È noto, infatti, che Israele abbia armato e stia tuttora finanziando dei gruppi militarizzati. In particolare, la milizia guidata da Yasser Abu Shabab. La banda, nota per attività criminali e saccheggi, si è impossessata, in più occasioni, di carichi di aiuti umanitari destinati alla popolazione, immettendoli, poi sul mercato nero a prezzi proibitivi. Ma c’è anche la milizia di Hussam al-Astal, che combatte Hamas nella regione di Khan Younis che ha dichiarato: «Combatteremo Hamas finché non sarà sconfitto. Siamo qui e non andremo da nessuna parte». Israele ha creato queste bande di jihadisti per rafforzare l’opposizione ad Hamas, fornendo armi leggere e pesanti.

Nella Striscia la popolazione vive momenti di euforia, ma anche di sgomento. Alla mente ritorna quel tragico 18 marzo di quest’anno, quando, poco dopo la firma della tregua, le truppe israeliane hanno interrotto il cessate il fuoco, riprendendo i bombardamenti a tappeto. E non può esser dimenticato nemmeno quel video, creato dall’Intelligenza artificiale, in cui si vede la Striscia di Gaza trasformata in una Las Vegas del Medio Oriente. Ma ora, tra disperazione, sconforto e angoscia si va alla ricerca dei corpi rimasti sotto le macerie, sicuramente in fase di decomposizione, per poterli seppellire. Già 155 salme sono state recuperate tra i cumuli delle rovine degli edifici distrutti, mentre le squadre di soccorso hanno riferito che circa 9.500 palestinesi risultano tuttora dispersi.

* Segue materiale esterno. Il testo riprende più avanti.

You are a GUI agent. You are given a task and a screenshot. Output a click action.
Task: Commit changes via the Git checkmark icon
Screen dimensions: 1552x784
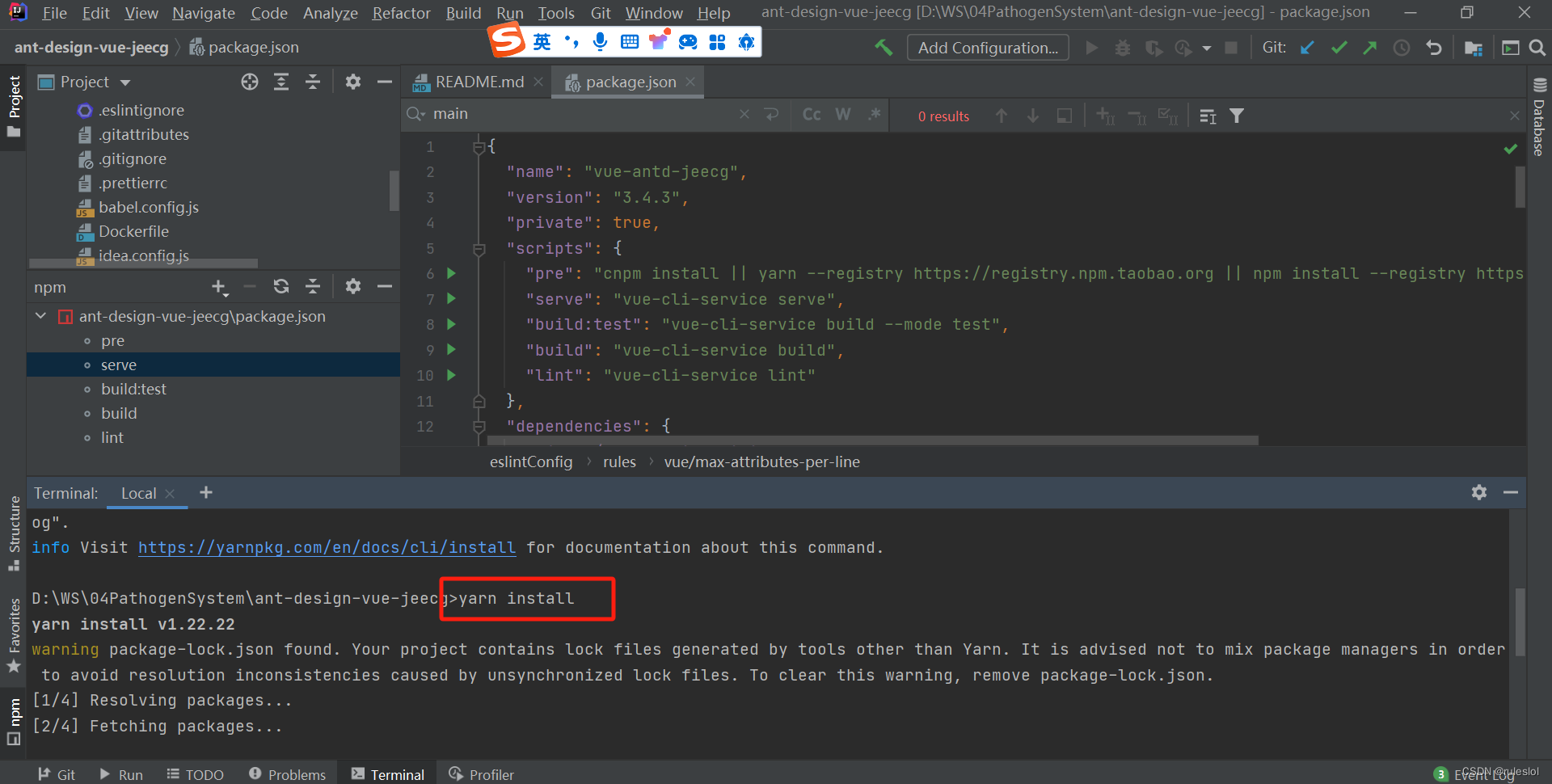pos(1339,48)
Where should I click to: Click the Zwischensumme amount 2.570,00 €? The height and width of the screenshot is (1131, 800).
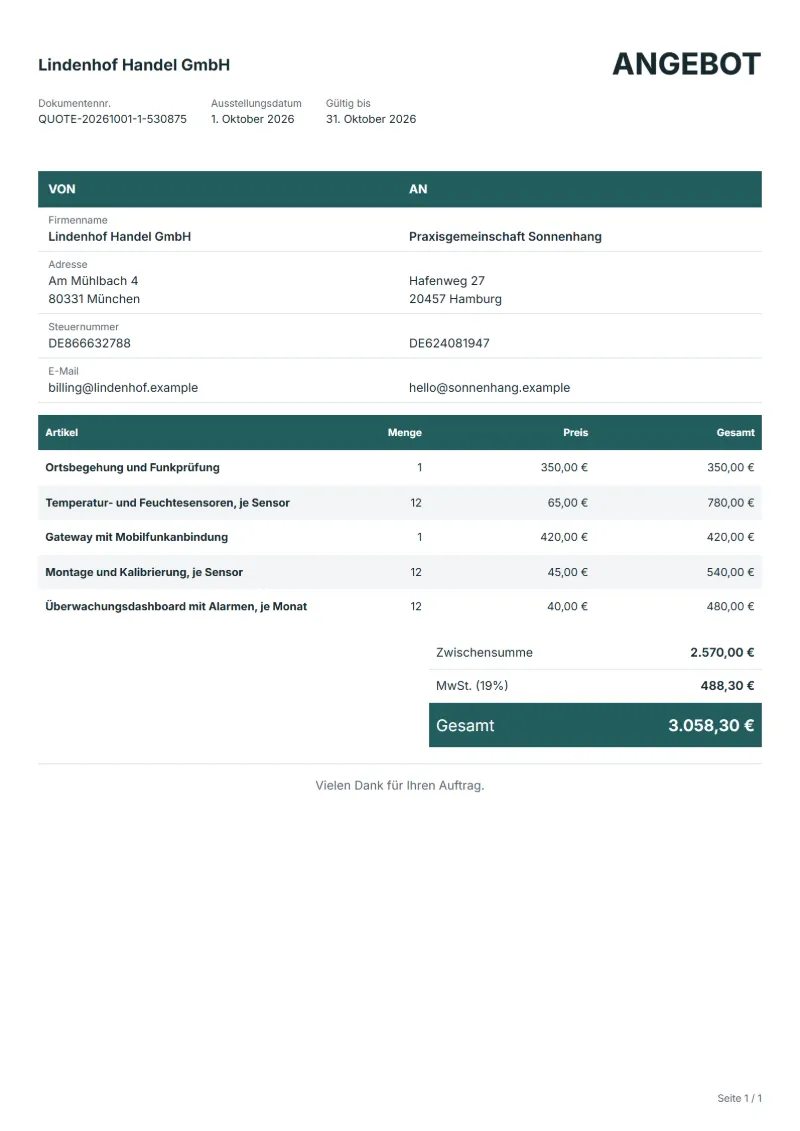click(722, 653)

Ricerca che sta portando alla luce anche delle bombe-giocattolo o scatole di cibo piene di esplosivo che sarebbero state abbandonate dall’esercito israeliano prima del ritiro. Le autorità di Gaza, naturalmente, hanno invitato la popolazione a non raccogliere oggetti sospetti.

Migliaia di sfollati, nel frattempo, stanno facendo ritorno a Gaza City e nelle aree circostanti, a piedi o utilizzando auto, camion e carretti trainati da asini, per strade disseminate di macerie e rovine, scheletri di edifici, cumuli di detriti provocati da due anni di guerra. Una fila interminabile di superstiti si è messa in cammino in direzione della capitale, ben consapevoli di quello che troveranno. Un conflitto, che da quel tragico e orrendo 7 ottobre del 2023, ha provocato la morte di 67mila palestinesi e il ferimento di circa 170.000, la stragrande maggioranza composta da donne e bambini, mentre la carestia ha prodotto una catastrofe umanitaria che ha causato la morte di 460 persone, tra cui 154 bambini.

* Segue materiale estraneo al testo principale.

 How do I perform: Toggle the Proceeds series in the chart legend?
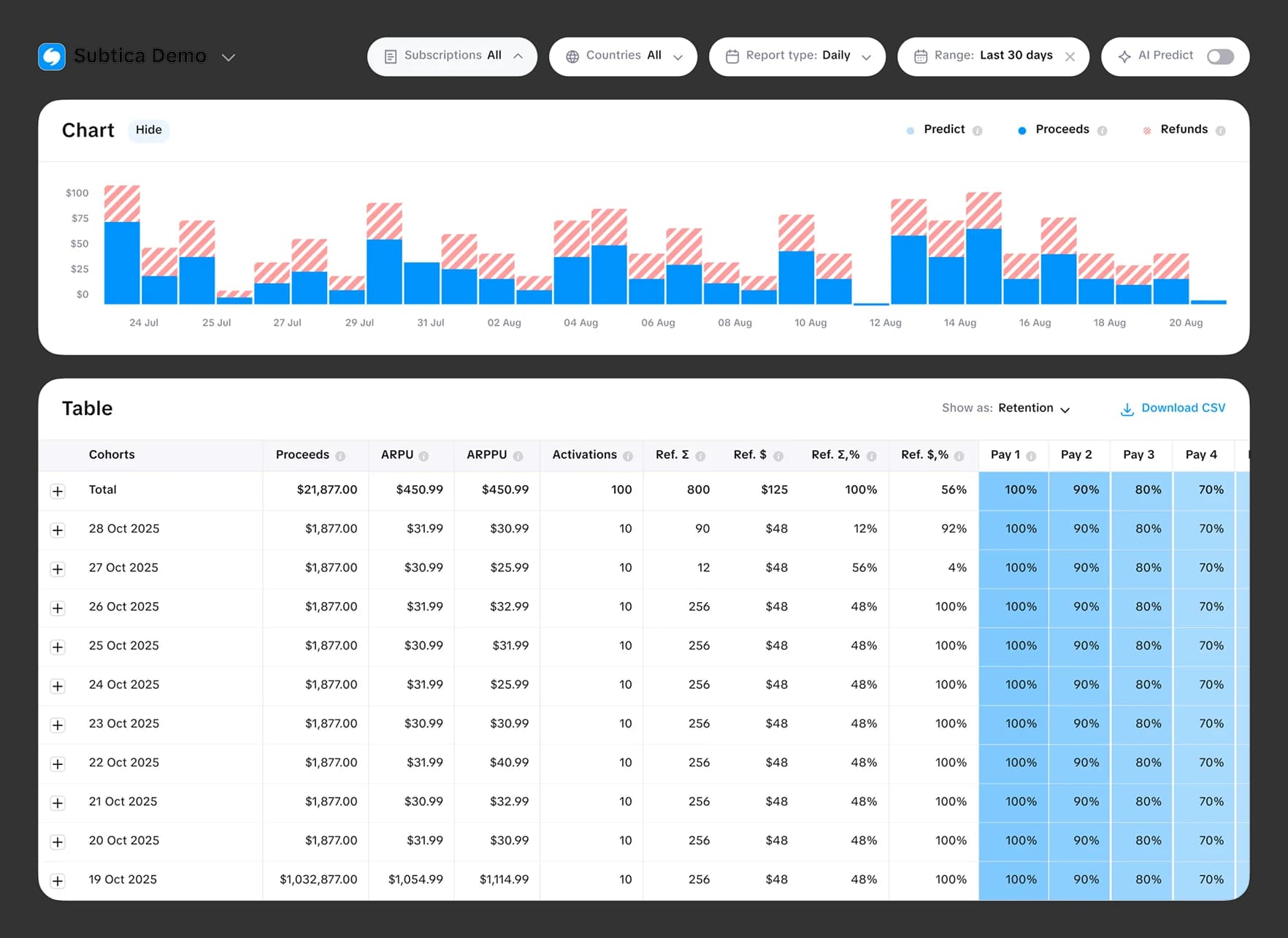[1062, 129]
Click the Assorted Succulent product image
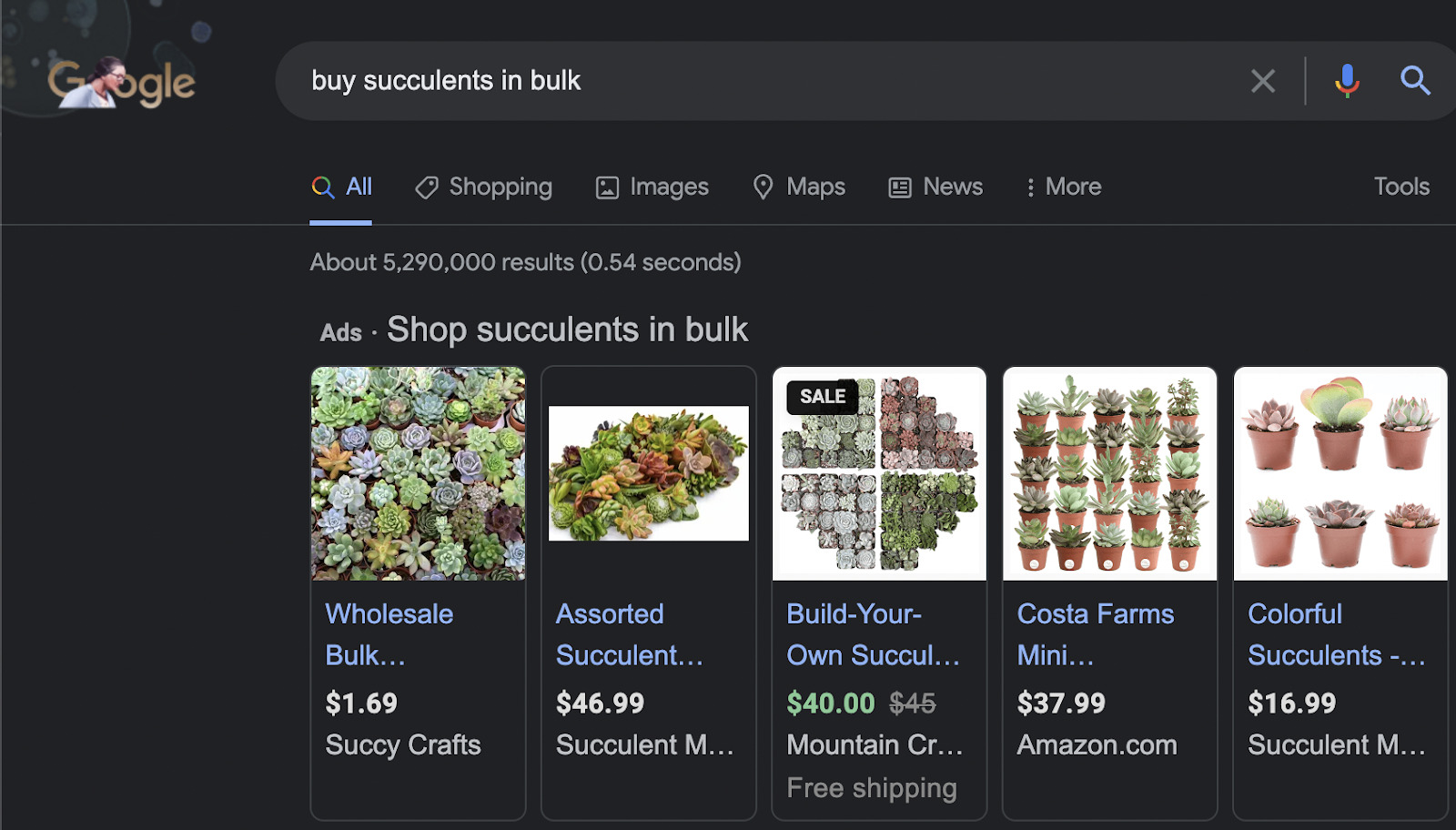 tap(648, 474)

Nel frattempo, gli abitanti della Cisgiordania sperano che il presidente Trump possa intervenire anche a loro favore, fermando razzie e occupazioni dei coloni, che sanno di poter contare sul sostegno del governo guidato da Benjamin Netanyahu. Ieri mattina, hanno dato fuoco a un veicolo nel villaggio cristiano di Taybeh, a est di Ramallah e hanno rubato pecore e distrutto alberi di ulivo.